(Reuters) – Acer, the world’s No.2 PC vendor, expects its China operations to make up more than 20 percent of its total sales in five years, helped by new tablet PCs and an alliance with China’s Founder Technology.
As one of Taiwan’s few internationally recognizable computer brands, Acer is betting heavily on its growth in the tablet computer market where it joined other rivals to compete with Apple’s widely successful iPad.
"Tablet is a huge market and it shows a new path for new growth," Acer Chairman J.T. Wang said during the Reuters China Investment Summit.
"For Acer, we want to become a significant player as soon as possible," Wang said in an interview at the company’s headquarters.
Acer aims to capture a 15-20 percent share of the global tablet PC market next year, said Wang, whose company unveiled a range of its own tablet computers last month.
Analysts expect worldwide tablet PC sales to reach 40-50 million units in 2011, with the iPad dominating the market. Research firm IDC has said tablet shipments could grow by an average 57.4 percent per year in 2010-2014, reflecting the sector’s huge growth potential.
That would also help boost Acer’s China revenue to $2.5 billion in 2011 from $1 billion this year, he said. China operations account for 7 percent of Acer’s total sales now.
When asked about the impact from an appreciating yuan currency, Wang said: "In China, purchasing power will increase significantly in the next few years and PCs will become cheaper."

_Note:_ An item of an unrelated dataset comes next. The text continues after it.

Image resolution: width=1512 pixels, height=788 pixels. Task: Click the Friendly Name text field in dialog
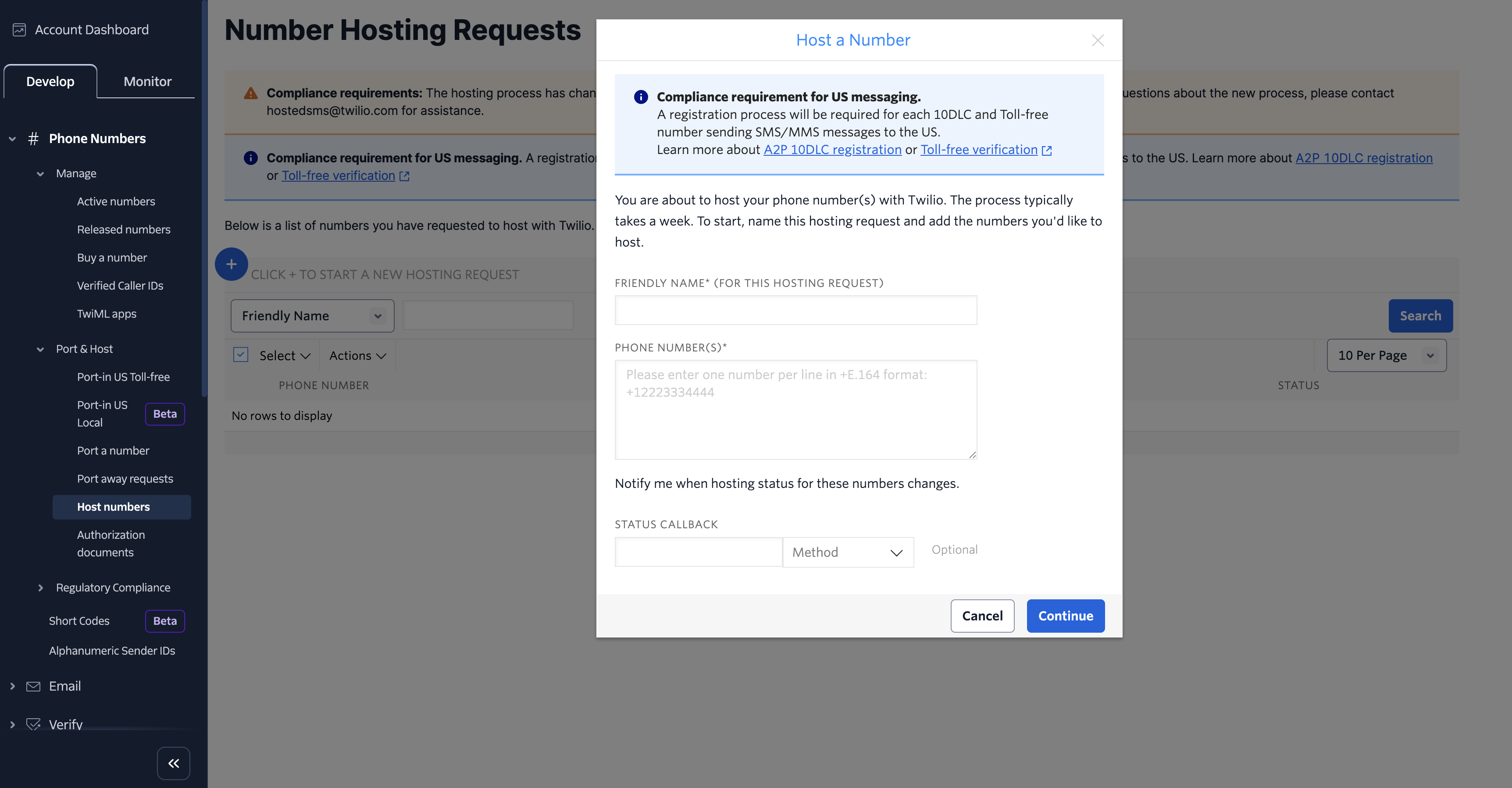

In late October, Acer, which also sells smartphones, forecast its fourth quarter sales would grow 5-10 percent and its branded PC revenue would grow 10-15 percent next year, driven by growing demand from China and emerging markets.
Acer, whose operating profit margin stood at 3.2 percent in the July-September quarter, will see the margin stable at about 3 percent next year, Wang said.
Investors have bought into Acer’s solid fundamentals, pushing the stock to a more than eight-month high last week.
Analysts expected Acer to book revenue of T$758 billion ($25 billion) in 2011, up 14 percent from this year, and will grow another 13 percent into 2012, according to forecasts from Thomson Reuters I/B/E/S.
For Wang, getting bigger is a survival issue.
Earlier this year, Acer announced a strategic alliance with Founder Technology to beef up its presence on the mainland, including paying $67.5 million for use of Founder’s PC-related trademarks for seven years.
After a restructuring plan to drop out of contract manufacturing to further develop its own brand in late 2000, Acer also acquired PC rivals Gateway and Packard-Bell, dramatically expanding its footprint in the United States.
By unit shipments, Acer had a 13 percent share of the global PC market in the third quarter of 2010, trailing only Hewlett-Packard’s 17.6 percent, according to research firm IDC.